Well.. This is a feature developed with the logic that "if the relevant node cannot reach the ping targets, then there is a network problem between this node and the public network, namely the clients, and this means, the clients cannot access the DBs on this node, and if so let's failover the VIPs and save the situation."

It seems innocent since it has nothing to do with the interconnect, but actually it is vital. VIP transfer(s) etc. are happening according to this routine.

In our case, a switch problem caused everything.
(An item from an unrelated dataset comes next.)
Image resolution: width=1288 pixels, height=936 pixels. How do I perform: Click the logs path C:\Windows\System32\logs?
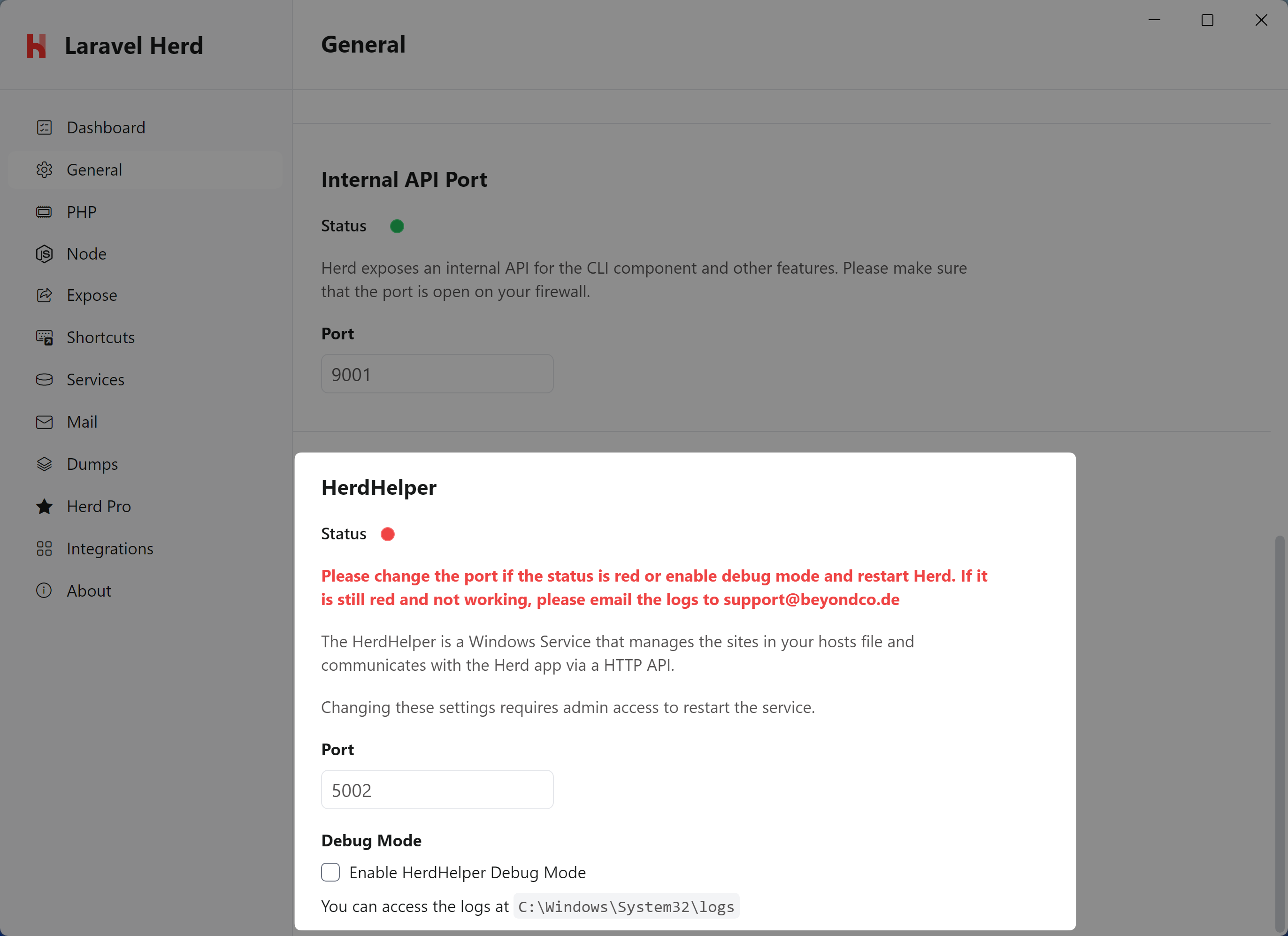(x=626, y=906)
The default gateway was set to the firewall's ip address and the responses of the firewall to ping(s) were sometimes mixed up. 

We were lucky that the ping target parameter could be set to more than one IP.  ( the fault tolerance), and that saved the day.

But here is an important thing to note: We should not set ping target to the IPs that are against the logic of this. It is necessary to set our ping target to the ip addresses of the physical and stable devices that provide connection to the outside world and that will respond to ping.

If more than one IP is to be given, those IP addresses must be the ones that belong to the devices that are directly related to the public network connections.

Also, a final note on this subject: when you set this parameter to more than one IP, there may be Oracle routines that cannot manage it. Of course, I am not talking about DB or GI, but for example, we faced this in an ODA DB System creation. DB System creation could not continue when the ping target was set to more than one IP address, we had to temporarily set the parameter to a single IP address, and then set it to multiple IP addresses ​​again when the DB System creation finished.

Well, the following is the error we got;

[Grid stack creation] - DCS-10001:Internal error encountered: Failed to set ping target on public network.\\\",\\\"taskName\\\":\\\"Grid stack

This error can be encountered due to incorrect network gateway used in DB system creation (we specify it during DB System Creation GUI(s) and we may change it in the json configuration file) , but! it can also be encountered if you specify multiple ip addresses as the ping targets. We have faced this, and temporarily set the ping target to a single (default gw) address to fix the issue in ODA DB system creation.

I hope this blog post will be helpful in informing you on the subject and will save you time when dealing with the related ODA error.